Recusal is required whenever there exists a genuine question concerning a judge’s impartiality, and not merely when the question arises from an extrajudicial source. A similar “plain-language” argument could be made, however, with regard to §§ 144 and 455(b)(1): They apply whenever bias or prejudice exists, and not merely when it derives from an extrajudicial source. As we have described, the latter argument is invalid because the pejorative connotation of the terms “bias” and “prejudice” demands that they be applied only to judicial predispositions that go beyond what is normal and acceptable. We think there is an equivalent pejorative connotation, with equivalent consequences, to the term “partiality.” . . . “Partiality” does not refer to all favoritism, but only to such as is, for some reason, wrongful or inappropriate.

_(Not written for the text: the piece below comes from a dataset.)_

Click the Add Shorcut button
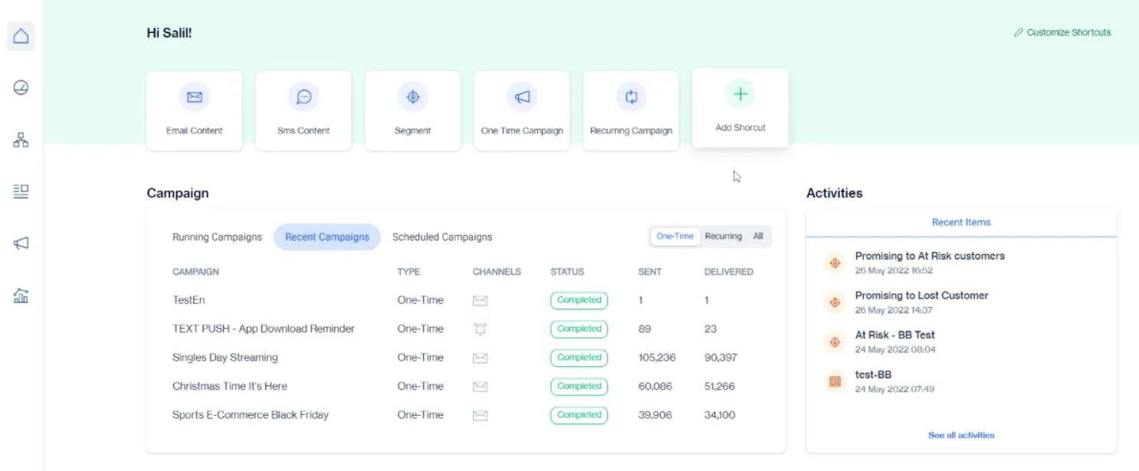740,107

After redefining and setting out these new contours for the extrajudicial-source “factor,”[14] the Court set forth rules for its application:
First, judicial rulings alone almost never constitute a valid basis for a bias or partiality motion. See United States v. Grinnell Corp., 384 U.S., at 583, 86 S.Ct., at 1710. In and of themselves (i.e., apart from surrounding comments or accompanying opinion), they cannot possibly show reliance upon an extrajudicial source; and can only in the rarest circumstances evidence the degree of favoritism or antagonism required (as discussed below) when no extrajudicial source is involved. Almost invariably, they are proper grounds for appeal, not for recusal. Second, opinions formed by the judge on the basis of facts introduced or events occurring in the course of the current proceedings, or of prior proceedings, do not constitute a basis for a bias or partiality motion unless they display a deep-seated favoritism or antagonism that would make fair judgment impossible. Thus, judicial remarks during the course of a trial that are critical or disapproving of, or even hostile to, counsel, the parties, or their cases, ordinarily do not support a bias or partiality challenge. They may do so if they reveal an opinion that derives from an extrajudicial source; and they will do so if they reveal such a high degree of favoritism or antagonism as to make fair judgment impossible. . . . Not establishing bias or partiality, however, are expressions of impatience, dissatisfaction, annoyance, and even anger, that are within the bounds of what imperfect men and women, even after having been confirmed as federal judges, sometimes display. A judge’s ordinary efforts at courtroom administration—even a stern and short-tempered judge’s ordinary efforts at courtroom administration—remain immune.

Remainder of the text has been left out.